Doch neben all diesen Aktivitäten wollten Brownlow und Mollo auch wieder einen Spielfilm drehen, und die Arbeiten daran begannen schon 1966. Miles Halliwell, ein Lehrer aus London, hatte eine kleine Rolle in IT HAPPENED HERE gespielt, und er war mit Andrew Mollo befreundet. Halliwell war es, der Mollo David Cautes "Comrade Jacob" als ein Buch vorschlug, das zu einer Verfilmung geeignet schien. Mollo und Brownlow waren davon begeistert, und Mollo dachte bei der Titelrolle auch gleich an Halliwell. Brownlow war in diesem Punkt skeptisch, aber nach einer Probeaufnahme in einem historischen Kostüm war auch er restlos von Halliwell überzeugt. Zu Recht, denn Halliwell ging geradezu in seiner Rolle auf und wirkt ungemein präsent. Mrs. Platt wird übrigens von Halliwells Frau Alison gespielt.
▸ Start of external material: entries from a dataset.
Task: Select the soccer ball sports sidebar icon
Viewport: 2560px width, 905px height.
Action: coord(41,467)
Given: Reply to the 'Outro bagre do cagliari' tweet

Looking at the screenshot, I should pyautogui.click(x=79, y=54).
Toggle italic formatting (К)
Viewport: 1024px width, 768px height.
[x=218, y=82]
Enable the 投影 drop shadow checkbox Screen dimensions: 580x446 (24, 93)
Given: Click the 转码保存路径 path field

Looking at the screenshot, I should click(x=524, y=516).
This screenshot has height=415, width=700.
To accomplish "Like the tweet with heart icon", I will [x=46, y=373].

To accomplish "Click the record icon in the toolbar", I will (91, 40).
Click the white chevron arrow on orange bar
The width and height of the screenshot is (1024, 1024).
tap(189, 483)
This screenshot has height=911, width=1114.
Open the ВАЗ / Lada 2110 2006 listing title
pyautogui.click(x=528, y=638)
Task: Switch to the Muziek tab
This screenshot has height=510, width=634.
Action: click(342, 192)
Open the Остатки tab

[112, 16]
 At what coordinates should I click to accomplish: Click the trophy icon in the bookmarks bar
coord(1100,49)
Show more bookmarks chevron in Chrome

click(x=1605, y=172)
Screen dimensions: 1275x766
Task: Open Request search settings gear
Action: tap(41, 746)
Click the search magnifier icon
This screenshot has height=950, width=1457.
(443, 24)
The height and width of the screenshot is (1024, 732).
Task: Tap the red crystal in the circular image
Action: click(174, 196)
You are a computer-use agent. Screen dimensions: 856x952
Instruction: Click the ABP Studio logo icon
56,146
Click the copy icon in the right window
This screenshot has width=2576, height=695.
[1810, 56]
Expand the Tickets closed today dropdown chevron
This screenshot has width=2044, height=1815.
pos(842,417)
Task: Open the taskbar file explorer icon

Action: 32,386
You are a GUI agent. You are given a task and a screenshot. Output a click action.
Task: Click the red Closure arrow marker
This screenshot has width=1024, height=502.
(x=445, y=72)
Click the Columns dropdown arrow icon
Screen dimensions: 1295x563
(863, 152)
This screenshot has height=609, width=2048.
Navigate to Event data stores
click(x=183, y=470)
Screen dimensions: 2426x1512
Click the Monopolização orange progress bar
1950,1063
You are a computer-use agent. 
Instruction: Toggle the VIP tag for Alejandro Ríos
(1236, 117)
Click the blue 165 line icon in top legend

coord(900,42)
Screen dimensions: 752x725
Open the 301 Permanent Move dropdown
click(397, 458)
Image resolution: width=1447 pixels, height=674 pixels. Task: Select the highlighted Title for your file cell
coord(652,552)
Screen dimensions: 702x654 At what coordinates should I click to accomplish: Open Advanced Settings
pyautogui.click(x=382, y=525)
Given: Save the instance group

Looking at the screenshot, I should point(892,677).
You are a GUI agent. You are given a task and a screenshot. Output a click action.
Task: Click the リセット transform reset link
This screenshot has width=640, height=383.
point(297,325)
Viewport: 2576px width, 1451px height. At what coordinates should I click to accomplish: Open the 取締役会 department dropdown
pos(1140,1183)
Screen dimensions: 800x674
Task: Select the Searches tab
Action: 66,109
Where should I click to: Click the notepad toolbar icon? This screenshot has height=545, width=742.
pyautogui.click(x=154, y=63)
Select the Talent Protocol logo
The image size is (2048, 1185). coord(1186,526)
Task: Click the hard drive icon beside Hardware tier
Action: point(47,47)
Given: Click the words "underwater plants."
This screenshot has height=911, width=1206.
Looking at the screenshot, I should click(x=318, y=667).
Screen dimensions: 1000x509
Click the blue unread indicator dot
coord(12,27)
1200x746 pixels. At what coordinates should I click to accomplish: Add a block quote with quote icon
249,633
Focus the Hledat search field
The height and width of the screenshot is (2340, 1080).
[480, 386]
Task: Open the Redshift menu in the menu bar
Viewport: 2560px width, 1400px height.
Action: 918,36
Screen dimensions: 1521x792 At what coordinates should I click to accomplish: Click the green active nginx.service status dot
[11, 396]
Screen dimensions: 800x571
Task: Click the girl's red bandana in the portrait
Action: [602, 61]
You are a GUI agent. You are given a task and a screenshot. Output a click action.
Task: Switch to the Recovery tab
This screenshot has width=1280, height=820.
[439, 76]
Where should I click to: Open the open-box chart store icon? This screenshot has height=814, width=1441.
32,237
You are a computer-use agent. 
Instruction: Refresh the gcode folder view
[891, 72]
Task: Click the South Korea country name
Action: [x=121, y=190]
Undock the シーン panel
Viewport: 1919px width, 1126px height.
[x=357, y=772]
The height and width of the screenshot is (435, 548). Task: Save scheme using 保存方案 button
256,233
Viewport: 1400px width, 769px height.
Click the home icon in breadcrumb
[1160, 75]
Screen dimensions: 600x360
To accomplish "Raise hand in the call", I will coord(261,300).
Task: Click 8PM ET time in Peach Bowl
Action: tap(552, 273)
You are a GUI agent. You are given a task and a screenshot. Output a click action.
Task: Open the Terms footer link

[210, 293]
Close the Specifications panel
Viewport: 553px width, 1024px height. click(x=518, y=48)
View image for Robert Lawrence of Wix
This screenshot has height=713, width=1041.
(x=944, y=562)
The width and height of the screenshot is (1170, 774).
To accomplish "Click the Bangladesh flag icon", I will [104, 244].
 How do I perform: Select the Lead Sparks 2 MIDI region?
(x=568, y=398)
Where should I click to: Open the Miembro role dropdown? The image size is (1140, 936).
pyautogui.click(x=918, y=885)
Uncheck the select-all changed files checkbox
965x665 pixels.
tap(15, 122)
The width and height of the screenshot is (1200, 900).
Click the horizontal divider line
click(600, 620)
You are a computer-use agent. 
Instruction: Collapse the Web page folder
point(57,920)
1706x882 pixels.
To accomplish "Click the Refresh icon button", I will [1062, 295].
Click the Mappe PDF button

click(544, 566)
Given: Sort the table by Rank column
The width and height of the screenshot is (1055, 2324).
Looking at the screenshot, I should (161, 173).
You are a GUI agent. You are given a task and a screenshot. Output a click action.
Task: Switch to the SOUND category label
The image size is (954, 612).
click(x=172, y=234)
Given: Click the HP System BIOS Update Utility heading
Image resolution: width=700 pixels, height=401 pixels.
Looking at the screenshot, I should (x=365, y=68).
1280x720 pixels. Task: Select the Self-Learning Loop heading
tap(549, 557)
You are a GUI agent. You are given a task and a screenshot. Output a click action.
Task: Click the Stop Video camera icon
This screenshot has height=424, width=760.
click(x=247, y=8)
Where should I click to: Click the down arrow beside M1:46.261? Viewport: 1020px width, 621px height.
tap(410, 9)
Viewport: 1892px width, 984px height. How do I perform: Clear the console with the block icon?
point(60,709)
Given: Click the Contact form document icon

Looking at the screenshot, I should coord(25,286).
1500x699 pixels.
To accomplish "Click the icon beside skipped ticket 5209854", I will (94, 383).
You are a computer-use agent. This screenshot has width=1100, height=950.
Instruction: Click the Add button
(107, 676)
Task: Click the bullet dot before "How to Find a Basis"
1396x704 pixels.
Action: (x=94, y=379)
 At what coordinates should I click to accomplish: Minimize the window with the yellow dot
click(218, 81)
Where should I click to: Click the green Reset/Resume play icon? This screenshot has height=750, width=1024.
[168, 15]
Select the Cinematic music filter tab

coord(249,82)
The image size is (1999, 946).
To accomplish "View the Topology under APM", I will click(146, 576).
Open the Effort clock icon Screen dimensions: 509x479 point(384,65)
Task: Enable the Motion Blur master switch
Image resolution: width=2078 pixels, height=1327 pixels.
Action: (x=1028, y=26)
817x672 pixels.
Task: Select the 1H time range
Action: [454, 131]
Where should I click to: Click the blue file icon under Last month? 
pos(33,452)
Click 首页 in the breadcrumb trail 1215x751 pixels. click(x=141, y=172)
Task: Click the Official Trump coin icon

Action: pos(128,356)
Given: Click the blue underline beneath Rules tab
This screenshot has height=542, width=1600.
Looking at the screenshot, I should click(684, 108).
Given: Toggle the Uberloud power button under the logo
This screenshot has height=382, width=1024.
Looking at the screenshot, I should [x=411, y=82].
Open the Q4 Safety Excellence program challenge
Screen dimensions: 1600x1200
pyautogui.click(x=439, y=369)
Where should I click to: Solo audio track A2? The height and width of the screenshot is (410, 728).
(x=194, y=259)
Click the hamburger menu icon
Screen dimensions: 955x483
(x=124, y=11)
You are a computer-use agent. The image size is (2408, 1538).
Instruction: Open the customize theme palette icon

Woodfall Films finanzierte die Erstellung eines Drehbuchs, wollte dann aber den Film nicht produzieren. Auch United Artists und sonstige potentielle Finanziers sagten ab. Nach Jahren, als die Realisierung schon fraglich war, kam Hilfe von unerwarteter Seite. Eine Geldspritze des Kultusministeriums ermöglichte es dem British Film Institute, nicht nur kurze Dokumentationen, sondern auch experimentelle Spielfilme auf bescheidenem finanziellen Niveau zu produzieren. Neuer Leiter der Produktionsabteilung des BFI wurde Mamoun Hassan, der bereits als Kameramann bei NINE, DALMUIR WEST für Brownlow gearbeitet hatte. Hassan wusste von Brownlows Nöten, rief ihn an und bot die Finanzierung von WINSTANLEY an. So wurde der Film vom BFI produziert, mit Hassan als ausführendem Produzenten. Das Gesamtbudget betrug bescheidene 24.000 Pfund. Wie schon bei IT HAPPENED HERE waren alle Darsteller mit einer Ausnahme Laien, die völlig umsonst arbeiteten. Die eine Ausnahme war der vielbeschäftigte Fernsehschauspieler Jerome Willis, der Lord General Fairfax spielt. Die Figur war ihm vertraut, denn Willis hatte bereits 1962 in einer experimentellen TV-Fassung von "Comrade Jacob" in der BBC-Serie STUDIO 4 Fairfax gespielt [KORREKTUR: Willis spielte in diesem Film Captain Gladman, dagegen spielte er tatsächlich Fairfax in THE CRUEL NECESSITY, ebenfalls ein Fernsehfilm der BBC von 1962]. Willis war an dem Projekt WINSTANLEY sehr interessiert und verlangte nur den von der Schauspielergewerkschaft vorgeschriebenen Mindestlohn. Tatsächlich wollten Brownlow und Mollo eigentlich mehr professionelle Darsteller verwenden, doch alle, die kontaktiert wurden, fanden entweder das Drehbuch schlecht, oder ihre Agenten legten schon den Hörer auf, als sie hörten, dass nur der Mindestlohn gezahlt werden konnte. Die meisten Laiendarsteller kamen aus der Gegend des Drehortes in Surrey, doch manche wurden auch von Mollo oder Brownlow buchstäblich in der Londoner U-Bahn aufgegriffen, und dazu kamen Rawle und seine Hippies. Gecastet wurde ausschließlich nach der passenden physischen Erscheinung, nicht nach den schauspielerischen Fähigkeiten.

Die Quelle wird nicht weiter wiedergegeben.